We were left feeling pretty impressed by the noise levels produced by this air purifier. Using that HEPASilent Ultra filtration technology, which registers 30dB at it’s lowest and 65dB on the highest settings, it is quiet. We had no issues with it, especially at night. If you’re a light sleeper it’s especially good as long as its running at the lower levels.
One thing we were not so impressed by was the app. It takes too long to connect to the purifier, and there is an annoying lag when turning the power setting up or down, or activating auto mode. It's not the worst app we've ever used but it lacks the premium feel of the machine itself. Alexa and Google control works somewhat better, so long as you can remember the correct control phrases.
Blueair HealthProtect 7470i air purifier review: verdict
The Blueair HealthProtect 7470i air purifier does look and perform like the high-end machine it purports to be. Although the data it collected looked impressive enough it’s always tricky trying to decide whether or not the air quality has actually improved with a purifier present. One obvious visual indication that the machine was doing what it needed to do was the way the sensor would change the colour of the illuminated bar along the top edge of the appliance.

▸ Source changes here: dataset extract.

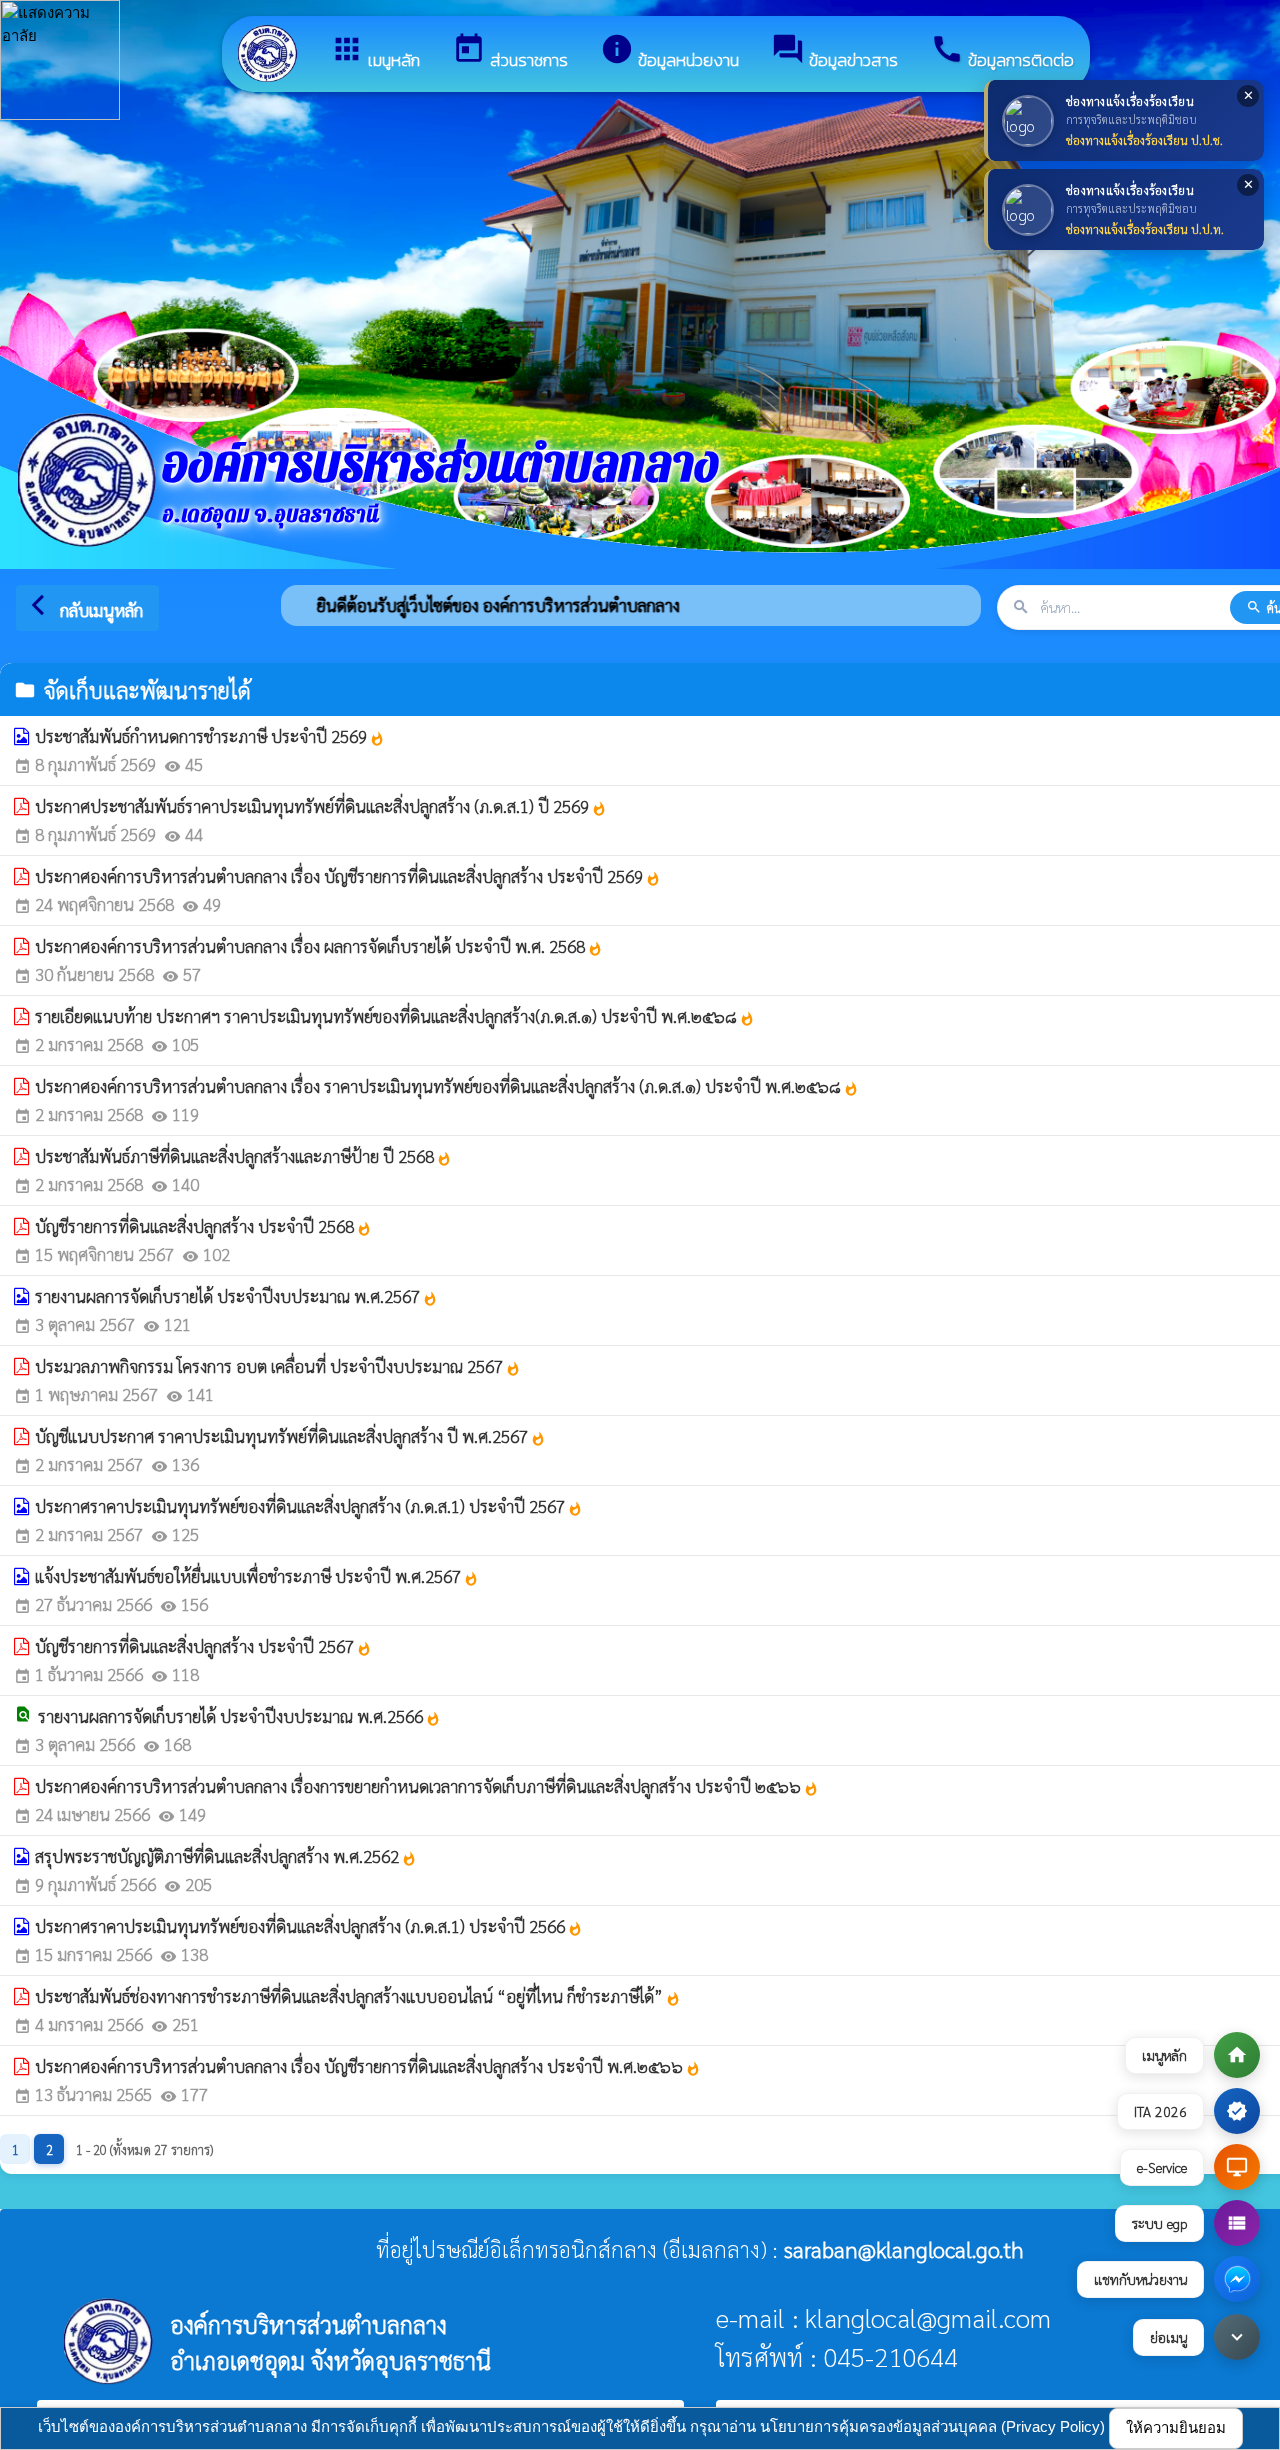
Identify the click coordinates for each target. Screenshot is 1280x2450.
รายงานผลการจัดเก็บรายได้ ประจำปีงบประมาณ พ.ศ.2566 (239, 1716)
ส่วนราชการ (510, 52)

Thankfully ours glowed bright blue for the most part, indicating excellent air quality. Interestingly, it would glow yellow if we did some toast out in the kitchen with the machine positioned in the living room. We even got a red, indicating ‘very polluted’ after someone visited the downstairs toilet. Presumably the Blueair was flagging up the fallout from the activities in the WC and, if so, we’re really impressed by its sensors.
The app gets a lot of bad reviews from users, and we can see why. However it is frustrating rather than unusable.
Aside from that, we love the clean lines of the design and the fact that it’s easy to carry out basic maintenance on the machine, such as vacuuming filter areas as and when it’s needed. The appliance will also tell you when its time to replace the filters, which is crucial especially if you suffer from allergies and top-notch air quality means everything. There are cheaper models on the market, but the Blueair HealthProtect 7470i air purifier oozes quality on all fronts.